PLOWBOY: Are you referring to the peer pressure that could be put on the researchers?
NARA: Correct. Anyway, the dean was upset—he didn't want to lose the grant that might mean several million dollars to his university—and, as he was unable to reach me, he gave in. My name was taken off the proposal and the name of the president of the County District Dental Society was put on.
I was, of course, very angry when I heard about this, because the proposal was my work! So—since I had no other course of action available—I filed a complaint with the Dental Society against its own president! In retaliation, the Society simply disbanded and then reorganized itself . . . thereby clearing the records of all former complaints!

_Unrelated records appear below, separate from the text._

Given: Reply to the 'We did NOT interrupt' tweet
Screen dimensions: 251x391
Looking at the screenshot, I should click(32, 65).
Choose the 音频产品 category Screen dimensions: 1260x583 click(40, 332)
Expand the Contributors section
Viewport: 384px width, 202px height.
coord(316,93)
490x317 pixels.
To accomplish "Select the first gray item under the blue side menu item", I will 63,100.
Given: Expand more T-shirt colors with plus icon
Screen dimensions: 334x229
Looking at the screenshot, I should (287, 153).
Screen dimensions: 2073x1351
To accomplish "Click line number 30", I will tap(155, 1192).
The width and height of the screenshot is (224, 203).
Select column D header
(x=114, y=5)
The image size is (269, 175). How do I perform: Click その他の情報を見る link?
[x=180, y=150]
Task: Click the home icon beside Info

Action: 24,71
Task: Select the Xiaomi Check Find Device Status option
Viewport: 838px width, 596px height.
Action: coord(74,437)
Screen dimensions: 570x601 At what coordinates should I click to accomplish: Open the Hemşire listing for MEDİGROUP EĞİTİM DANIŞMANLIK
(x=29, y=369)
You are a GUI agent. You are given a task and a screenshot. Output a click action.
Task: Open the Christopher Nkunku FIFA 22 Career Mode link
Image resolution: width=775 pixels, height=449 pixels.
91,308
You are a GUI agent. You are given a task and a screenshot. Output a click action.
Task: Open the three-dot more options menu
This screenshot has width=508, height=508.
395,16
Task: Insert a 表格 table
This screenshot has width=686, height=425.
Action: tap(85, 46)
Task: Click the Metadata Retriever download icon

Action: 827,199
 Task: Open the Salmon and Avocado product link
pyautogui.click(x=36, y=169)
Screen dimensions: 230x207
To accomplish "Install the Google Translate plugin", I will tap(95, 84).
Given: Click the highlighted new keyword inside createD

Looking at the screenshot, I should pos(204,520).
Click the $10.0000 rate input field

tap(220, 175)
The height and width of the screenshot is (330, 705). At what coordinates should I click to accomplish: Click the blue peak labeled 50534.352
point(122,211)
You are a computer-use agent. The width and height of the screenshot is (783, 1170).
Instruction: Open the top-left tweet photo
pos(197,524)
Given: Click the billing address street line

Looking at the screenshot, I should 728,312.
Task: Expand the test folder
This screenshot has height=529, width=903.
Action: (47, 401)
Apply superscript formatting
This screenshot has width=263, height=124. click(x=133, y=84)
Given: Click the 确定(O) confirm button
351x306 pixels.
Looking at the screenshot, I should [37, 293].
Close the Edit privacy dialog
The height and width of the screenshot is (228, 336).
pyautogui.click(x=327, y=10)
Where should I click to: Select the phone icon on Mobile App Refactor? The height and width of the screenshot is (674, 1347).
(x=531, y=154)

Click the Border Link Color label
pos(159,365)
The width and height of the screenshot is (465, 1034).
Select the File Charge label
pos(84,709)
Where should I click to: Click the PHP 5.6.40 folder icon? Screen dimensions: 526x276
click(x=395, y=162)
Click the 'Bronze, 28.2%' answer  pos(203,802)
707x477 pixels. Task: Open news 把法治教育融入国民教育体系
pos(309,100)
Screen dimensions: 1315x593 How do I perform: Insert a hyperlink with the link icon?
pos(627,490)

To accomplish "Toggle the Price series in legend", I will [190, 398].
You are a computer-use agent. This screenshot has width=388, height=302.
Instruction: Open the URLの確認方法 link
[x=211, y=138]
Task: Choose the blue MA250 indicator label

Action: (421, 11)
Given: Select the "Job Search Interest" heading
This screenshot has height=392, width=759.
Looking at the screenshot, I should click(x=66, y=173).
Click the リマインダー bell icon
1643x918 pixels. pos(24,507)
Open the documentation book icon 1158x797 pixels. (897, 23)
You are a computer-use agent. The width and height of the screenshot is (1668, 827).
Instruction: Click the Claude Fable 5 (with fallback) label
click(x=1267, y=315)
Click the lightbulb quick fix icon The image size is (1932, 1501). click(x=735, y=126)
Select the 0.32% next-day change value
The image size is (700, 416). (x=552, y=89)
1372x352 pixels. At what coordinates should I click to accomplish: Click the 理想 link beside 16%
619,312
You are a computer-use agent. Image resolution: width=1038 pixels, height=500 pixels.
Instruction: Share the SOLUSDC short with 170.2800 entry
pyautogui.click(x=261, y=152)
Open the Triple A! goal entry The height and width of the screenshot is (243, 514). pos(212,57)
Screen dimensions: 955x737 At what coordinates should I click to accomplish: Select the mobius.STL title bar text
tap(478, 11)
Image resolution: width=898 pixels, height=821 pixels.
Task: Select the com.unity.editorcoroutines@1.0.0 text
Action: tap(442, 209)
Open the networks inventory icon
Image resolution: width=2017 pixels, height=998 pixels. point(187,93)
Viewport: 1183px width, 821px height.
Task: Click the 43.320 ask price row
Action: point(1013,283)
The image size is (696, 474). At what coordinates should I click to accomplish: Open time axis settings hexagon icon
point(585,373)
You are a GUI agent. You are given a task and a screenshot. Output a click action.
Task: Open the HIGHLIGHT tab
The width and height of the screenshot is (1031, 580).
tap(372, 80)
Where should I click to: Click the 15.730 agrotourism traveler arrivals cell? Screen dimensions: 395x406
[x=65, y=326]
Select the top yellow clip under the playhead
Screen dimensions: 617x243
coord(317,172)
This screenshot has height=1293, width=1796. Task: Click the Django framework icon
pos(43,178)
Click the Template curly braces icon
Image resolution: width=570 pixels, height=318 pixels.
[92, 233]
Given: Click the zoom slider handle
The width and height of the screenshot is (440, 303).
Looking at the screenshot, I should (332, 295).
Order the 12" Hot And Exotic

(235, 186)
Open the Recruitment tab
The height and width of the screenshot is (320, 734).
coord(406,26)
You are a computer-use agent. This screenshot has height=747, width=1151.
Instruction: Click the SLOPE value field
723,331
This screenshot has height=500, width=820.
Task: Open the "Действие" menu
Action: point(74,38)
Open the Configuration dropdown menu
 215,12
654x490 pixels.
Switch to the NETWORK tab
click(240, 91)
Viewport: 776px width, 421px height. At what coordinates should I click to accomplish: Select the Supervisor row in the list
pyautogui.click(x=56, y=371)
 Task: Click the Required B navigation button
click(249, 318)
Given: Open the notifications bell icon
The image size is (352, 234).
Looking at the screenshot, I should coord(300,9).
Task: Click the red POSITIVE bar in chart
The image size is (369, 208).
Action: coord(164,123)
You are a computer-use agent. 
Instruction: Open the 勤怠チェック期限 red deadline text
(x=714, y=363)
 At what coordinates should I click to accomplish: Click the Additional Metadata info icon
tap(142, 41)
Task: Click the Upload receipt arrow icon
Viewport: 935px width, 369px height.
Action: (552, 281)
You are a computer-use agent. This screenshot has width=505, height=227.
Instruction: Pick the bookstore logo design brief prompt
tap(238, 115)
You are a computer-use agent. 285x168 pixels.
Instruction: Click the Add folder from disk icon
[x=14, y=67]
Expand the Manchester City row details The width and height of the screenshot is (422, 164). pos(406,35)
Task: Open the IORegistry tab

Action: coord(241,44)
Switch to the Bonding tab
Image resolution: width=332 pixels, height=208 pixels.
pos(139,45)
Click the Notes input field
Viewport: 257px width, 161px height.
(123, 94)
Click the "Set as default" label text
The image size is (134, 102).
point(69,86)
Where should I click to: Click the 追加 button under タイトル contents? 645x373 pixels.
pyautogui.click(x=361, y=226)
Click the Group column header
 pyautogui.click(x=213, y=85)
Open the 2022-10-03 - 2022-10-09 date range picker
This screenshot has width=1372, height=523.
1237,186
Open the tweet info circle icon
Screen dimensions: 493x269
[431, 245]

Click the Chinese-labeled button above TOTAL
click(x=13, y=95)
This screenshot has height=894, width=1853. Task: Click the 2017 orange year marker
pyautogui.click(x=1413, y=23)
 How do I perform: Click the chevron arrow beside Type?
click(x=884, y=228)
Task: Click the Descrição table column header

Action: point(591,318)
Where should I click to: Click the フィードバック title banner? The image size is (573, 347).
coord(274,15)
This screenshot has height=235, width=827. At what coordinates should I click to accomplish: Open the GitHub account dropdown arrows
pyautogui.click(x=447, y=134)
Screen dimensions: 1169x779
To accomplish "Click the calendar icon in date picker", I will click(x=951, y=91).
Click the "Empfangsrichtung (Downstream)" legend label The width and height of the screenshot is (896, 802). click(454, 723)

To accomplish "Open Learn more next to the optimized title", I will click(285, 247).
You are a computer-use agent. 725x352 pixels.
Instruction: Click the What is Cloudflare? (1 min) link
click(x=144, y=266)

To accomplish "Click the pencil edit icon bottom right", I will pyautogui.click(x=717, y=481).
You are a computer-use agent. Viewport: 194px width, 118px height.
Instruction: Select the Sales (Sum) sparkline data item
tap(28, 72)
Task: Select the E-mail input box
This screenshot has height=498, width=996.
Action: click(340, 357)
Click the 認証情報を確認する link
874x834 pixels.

But, although those local dental politicians had effectively swept my charges under the table, they were really riled that I'd had the gall to attack them. Soon after they had reorganized their little club, Society dentists sent a series of letters to the Department of Licensing and Regulation. These documents charged me with unethical conduct on the grounds that I was still training my dental assistants to polish teeth and perform other such routine chores.
Ironically, while I was being hassled for training my assistants to polish teeth, the major dental journals were carrying ads for a portable device that would allow patients to polish their own teeth at home!
And, to make the situation even more ludicrous, I was then— and still am—qualified to teach in any dental school in the country. I don't need a single additional credit to train young people to become dentists . . . and yet my profession attacked me for teaching dental assistants to polish teeth!
PLOWBOY: The charge is almost identical to that made in 1972 . . . how were the members of the Dental Society able to make it stick in this case?